*** Data section ***

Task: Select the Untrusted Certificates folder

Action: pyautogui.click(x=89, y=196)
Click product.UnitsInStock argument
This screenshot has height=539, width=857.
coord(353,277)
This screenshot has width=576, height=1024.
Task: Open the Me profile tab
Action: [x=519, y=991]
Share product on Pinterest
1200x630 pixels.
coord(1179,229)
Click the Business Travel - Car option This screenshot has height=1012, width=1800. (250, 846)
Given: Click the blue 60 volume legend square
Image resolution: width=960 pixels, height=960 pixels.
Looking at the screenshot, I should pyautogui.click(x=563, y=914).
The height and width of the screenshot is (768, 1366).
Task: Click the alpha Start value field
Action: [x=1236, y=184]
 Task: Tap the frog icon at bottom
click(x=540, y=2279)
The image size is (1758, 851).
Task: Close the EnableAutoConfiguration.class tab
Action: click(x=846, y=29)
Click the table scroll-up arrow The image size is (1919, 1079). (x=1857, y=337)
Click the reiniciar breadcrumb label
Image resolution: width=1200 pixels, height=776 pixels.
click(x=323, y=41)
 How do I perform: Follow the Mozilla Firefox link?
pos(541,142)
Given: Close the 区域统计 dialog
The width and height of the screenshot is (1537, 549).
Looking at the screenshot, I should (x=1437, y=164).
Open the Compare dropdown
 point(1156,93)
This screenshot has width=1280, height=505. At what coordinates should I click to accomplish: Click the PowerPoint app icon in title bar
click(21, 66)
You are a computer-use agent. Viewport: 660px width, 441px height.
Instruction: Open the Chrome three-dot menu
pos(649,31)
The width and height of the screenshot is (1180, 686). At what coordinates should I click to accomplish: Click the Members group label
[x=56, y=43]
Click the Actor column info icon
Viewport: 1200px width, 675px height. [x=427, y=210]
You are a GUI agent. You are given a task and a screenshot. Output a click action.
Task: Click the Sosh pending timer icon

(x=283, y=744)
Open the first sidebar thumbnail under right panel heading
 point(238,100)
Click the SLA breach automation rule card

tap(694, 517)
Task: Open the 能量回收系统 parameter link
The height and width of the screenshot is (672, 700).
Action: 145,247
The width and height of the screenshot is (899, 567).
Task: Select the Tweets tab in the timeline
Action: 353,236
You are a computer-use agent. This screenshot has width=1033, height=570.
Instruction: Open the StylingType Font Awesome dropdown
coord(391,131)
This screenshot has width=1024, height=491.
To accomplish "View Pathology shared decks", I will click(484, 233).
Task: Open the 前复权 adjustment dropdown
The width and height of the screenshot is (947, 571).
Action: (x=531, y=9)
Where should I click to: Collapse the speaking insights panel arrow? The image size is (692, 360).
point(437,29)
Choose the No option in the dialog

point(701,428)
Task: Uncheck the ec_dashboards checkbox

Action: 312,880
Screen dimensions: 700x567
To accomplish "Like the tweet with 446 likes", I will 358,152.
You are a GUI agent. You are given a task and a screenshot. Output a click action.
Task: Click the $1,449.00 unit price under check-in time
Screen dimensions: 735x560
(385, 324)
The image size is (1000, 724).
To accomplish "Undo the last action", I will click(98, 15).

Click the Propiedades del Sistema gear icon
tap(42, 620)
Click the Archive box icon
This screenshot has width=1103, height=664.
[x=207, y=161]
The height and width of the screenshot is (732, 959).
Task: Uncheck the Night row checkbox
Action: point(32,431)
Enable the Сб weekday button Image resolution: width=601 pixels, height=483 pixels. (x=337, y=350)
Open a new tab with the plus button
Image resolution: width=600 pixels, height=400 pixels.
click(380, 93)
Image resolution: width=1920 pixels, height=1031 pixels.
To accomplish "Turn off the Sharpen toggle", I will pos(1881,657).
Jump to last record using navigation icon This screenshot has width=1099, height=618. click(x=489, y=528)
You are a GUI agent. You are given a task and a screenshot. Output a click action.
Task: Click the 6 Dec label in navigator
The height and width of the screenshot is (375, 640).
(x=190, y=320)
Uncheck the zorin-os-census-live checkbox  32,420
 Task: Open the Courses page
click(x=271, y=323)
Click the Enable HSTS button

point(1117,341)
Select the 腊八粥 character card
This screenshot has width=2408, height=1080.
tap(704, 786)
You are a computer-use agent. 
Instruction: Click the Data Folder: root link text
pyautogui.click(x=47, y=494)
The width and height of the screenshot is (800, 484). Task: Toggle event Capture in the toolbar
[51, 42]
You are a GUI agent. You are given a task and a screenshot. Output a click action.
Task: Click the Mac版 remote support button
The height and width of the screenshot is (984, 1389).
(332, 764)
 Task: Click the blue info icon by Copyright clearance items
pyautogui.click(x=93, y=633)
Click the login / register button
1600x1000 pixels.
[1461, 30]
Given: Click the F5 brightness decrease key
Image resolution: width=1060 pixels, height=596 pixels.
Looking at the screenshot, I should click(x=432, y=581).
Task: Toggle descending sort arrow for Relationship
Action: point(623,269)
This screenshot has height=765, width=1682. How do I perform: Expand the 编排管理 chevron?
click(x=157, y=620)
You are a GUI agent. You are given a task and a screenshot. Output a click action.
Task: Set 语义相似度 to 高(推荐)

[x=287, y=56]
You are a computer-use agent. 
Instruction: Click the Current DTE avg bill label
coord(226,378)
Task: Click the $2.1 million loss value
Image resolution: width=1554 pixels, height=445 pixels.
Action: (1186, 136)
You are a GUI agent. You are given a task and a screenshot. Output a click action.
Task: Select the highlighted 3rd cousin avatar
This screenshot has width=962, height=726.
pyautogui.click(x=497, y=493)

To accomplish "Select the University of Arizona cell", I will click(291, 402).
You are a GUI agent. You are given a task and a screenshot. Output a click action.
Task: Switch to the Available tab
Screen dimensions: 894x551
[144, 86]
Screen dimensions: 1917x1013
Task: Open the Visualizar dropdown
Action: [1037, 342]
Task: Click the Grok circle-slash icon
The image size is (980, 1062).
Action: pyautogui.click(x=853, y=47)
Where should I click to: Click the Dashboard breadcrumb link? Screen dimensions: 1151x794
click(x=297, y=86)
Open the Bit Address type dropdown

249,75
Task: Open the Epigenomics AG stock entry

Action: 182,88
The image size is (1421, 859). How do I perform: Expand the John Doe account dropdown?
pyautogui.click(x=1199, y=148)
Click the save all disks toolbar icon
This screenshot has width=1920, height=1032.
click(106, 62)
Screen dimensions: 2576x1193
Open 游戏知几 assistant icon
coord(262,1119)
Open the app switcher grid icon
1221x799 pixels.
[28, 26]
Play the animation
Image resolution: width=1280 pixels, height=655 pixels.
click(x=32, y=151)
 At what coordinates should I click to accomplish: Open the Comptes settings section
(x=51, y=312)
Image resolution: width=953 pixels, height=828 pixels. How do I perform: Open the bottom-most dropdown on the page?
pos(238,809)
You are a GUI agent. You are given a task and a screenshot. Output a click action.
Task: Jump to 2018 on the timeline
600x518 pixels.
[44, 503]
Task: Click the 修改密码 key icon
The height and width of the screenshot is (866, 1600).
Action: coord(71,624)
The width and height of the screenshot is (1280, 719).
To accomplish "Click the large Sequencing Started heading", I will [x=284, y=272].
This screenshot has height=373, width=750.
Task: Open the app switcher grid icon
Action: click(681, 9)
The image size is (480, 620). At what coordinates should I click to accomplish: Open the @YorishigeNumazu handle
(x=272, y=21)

*** End of Data section ***

Set every entry down verbatim.

Task: Select the Untrusted Certificates folder

Action: pyautogui.click(x=89, y=196)
Click product.UnitsInStock argument
This screenshot has height=539, width=857.
coord(353,277)
This screenshot has width=576, height=1024.
Task: Open the Me profile tab
Action: [x=519, y=991]
Share product on Pinterest
1200x630 pixels.
coord(1179,229)
Click the Business Travel - Car option This screenshot has height=1012, width=1800. (250, 846)
Given: Click the blue 60 volume legend square
Image resolution: width=960 pixels, height=960 pixels.
Looking at the screenshot, I should pyautogui.click(x=563, y=914).
The height and width of the screenshot is (768, 1366).
Task: Click the alpha Start value field
Action: [x=1236, y=184]
 Task: Tap the frog icon at bottom
click(x=540, y=2279)
The image size is (1758, 851).
Task: Close the EnableAutoConfiguration.class tab
Action: click(x=846, y=29)
Click the table scroll-up arrow The image size is (1919, 1079). (x=1857, y=337)
Click the reiniciar breadcrumb label
Image resolution: width=1200 pixels, height=776 pixels.
click(x=323, y=41)
 How do I perform: Follow the Mozilla Firefox link?
pos(541,142)
Given: Close the 区域统计 dialog
The width and height of the screenshot is (1537, 549).
Looking at the screenshot, I should (x=1437, y=164).
Open the Compare dropdown
 point(1156,93)
This screenshot has width=1280, height=505. At what coordinates should I click to accomplish: Click the PowerPoint app icon in title bar
click(21, 66)
You are a computer-use agent. Viewport: 660px width, 441px height.
Instruction: Open the Chrome three-dot menu
pos(649,31)
The width and height of the screenshot is (1180, 686). At what coordinates should I click to accomplish: Click the Members group label
[x=56, y=43]
Click the Actor column info icon
Viewport: 1200px width, 675px height. [x=427, y=210]
You are a GUI agent. You are given a task and a screenshot. Output a click action.
Task: Click the Sosh pending timer icon

(x=283, y=744)
Open the first sidebar thumbnail under right panel heading
 point(238,100)
Click the SLA breach automation rule card

tap(694, 517)
Task: Open the 能量回收系统 parameter link
The height and width of the screenshot is (672, 700).
Action: 145,247
The width and height of the screenshot is (899, 567).
Task: Select the Tweets tab in the timeline
Action: 353,236
You are a computer-use agent. This screenshot has width=1033, height=570.
Instruction: Open the StylingType Font Awesome dropdown
coord(391,131)
This screenshot has width=1024, height=491.
To accomplish "View Pathology shared decks", I will click(484, 233).
Task: Open the 前复权 adjustment dropdown
The width and height of the screenshot is (947, 571).
Action: (x=531, y=9)
Where should I click to: Collapse the speaking insights panel arrow? The image size is (692, 360).
point(437,29)
Choose the No option in the dialog

point(701,428)
Task: Uncheck the ec_dashboards checkbox

Action: 312,880
Screen dimensions: 700x567
To accomplish "Like the tweet with 446 likes", I will 358,152.
You are a GUI agent. You are given a task and a screenshot. Output a click action.
Task: Click the $1,449.00 unit price under check-in time
Screen dimensions: 735x560
(385, 324)
The image size is (1000, 724).
To accomplish "Undo the last action", I will click(98, 15).

Click the Propiedades del Sistema gear icon
tap(42, 620)
Click the Archive box icon
This screenshot has width=1103, height=664.
[x=207, y=161]
The height and width of the screenshot is (732, 959).
Task: Uncheck the Night row checkbox
Action: point(32,431)
Enable the Сб weekday button Image resolution: width=601 pixels, height=483 pixels. (x=337, y=350)
Open a new tab with the plus button
Image resolution: width=600 pixels, height=400 pixels.
click(380, 93)
Image resolution: width=1920 pixels, height=1031 pixels.
To accomplish "Turn off the Sharpen toggle", I will pos(1881,657).
Jump to last record using navigation icon This screenshot has width=1099, height=618. click(x=489, y=528)
You are a GUI agent. You are given a task and a screenshot. Output a click action.
Task: Click the 6 Dec label in navigator
The height and width of the screenshot is (375, 640).
(x=190, y=320)
Uncheck the zorin-os-census-live checkbox  32,420
 Task: Open the Courses page
click(x=271, y=323)
Click the Enable HSTS button

point(1117,341)
Select the 腊八粥 character card
This screenshot has width=2408, height=1080.
tap(704, 786)
You are a computer-use agent. 
Instruction: Click the Data Folder: root link text
pyautogui.click(x=47, y=494)
The width and height of the screenshot is (800, 484). Task: Toggle event Capture in the toolbar
[51, 42]
You are a GUI agent. You are given a task and a screenshot. Output a click action.
Task: Click the Mac版 remote support button
The height and width of the screenshot is (984, 1389).
(332, 764)
 Task: Click the blue info icon by Copyright clearance items
pyautogui.click(x=93, y=633)
Click the login / register button
1600x1000 pixels.
[1461, 30]
Given: Click the F5 brightness decrease key
Image resolution: width=1060 pixels, height=596 pixels.
Looking at the screenshot, I should click(x=432, y=581).
Task: Toggle descending sort arrow for Relationship
Action: point(623,269)
This screenshot has height=765, width=1682. How do I perform: Expand the 编排管理 chevron?
click(x=157, y=620)
You are a GUI agent. You are given a task and a screenshot. Output a click action.
Task: Set 语义相似度 to 高(推荐)

[x=287, y=56]
You are a computer-use agent. 
Instruction: Click the Current DTE avg bill label
coord(226,378)
Task: Click the $2.1 million loss value
Image resolution: width=1554 pixels, height=445 pixels.
Action: (1186, 136)
You are a GUI agent. You are given a task and a screenshot. Output a click action.
Task: Select the highlighted 3rd cousin avatar
This screenshot has width=962, height=726.
pyautogui.click(x=497, y=493)

To accomplish "Select the University of Arizona cell", I will click(291, 402).
You are a GUI agent. You are given a task and a screenshot. Output a click action.
Task: Switch to the Available tab
Screen dimensions: 894x551
[144, 86]
Screen dimensions: 1917x1013
Task: Open the Visualizar dropdown
Action: [1037, 342]
Task: Click the Grok circle-slash icon
The image size is (980, 1062).
Action: pyautogui.click(x=853, y=47)
Where should I click to: Click the Dashboard breadcrumb link? Screen dimensions: 1151x794
click(x=297, y=86)
Open the Bit Address type dropdown

249,75
Task: Open the Epigenomics AG stock entry

Action: 182,88
The image size is (1421, 859). How do I perform: Expand the John Doe account dropdown?
pyautogui.click(x=1199, y=148)
Click the save all disks toolbar icon
This screenshot has width=1920, height=1032.
click(106, 62)
Screen dimensions: 2576x1193
Open 游戏知几 assistant icon
coord(262,1119)
Open the app switcher grid icon
1221x799 pixels.
[28, 26]
Play the animation
Image resolution: width=1280 pixels, height=655 pixels.
click(x=32, y=151)
 At what coordinates should I click to accomplish: Open the Comptes settings section
(x=51, y=312)
Image resolution: width=953 pixels, height=828 pixels. How do I perform: Open the bottom-most dropdown on the page?
pos(238,809)
You are a GUI agent. You are given a task and a screenshot. Output a click action.
Task: Jump to 2018 on the timeline
600x518 pixels.
[44, 503]
Task: Click the 修改密码 key icon
The height and width of the screenshot is (866, 1600).
Action: coord(71,624)
The width and height of the screenshot is (1280, 719).
To accomplish "Click the large Sequencing Started heading", I will [x=284, y=272].
This screenshot has height=373, width=750.
Task: Open the app switcher grid icon
Action: click(681, 9)
The image size is (480, 620). At what coordinates should I click to accomplish: Open the @YorishigeNumazu handle
(x=272, y=21)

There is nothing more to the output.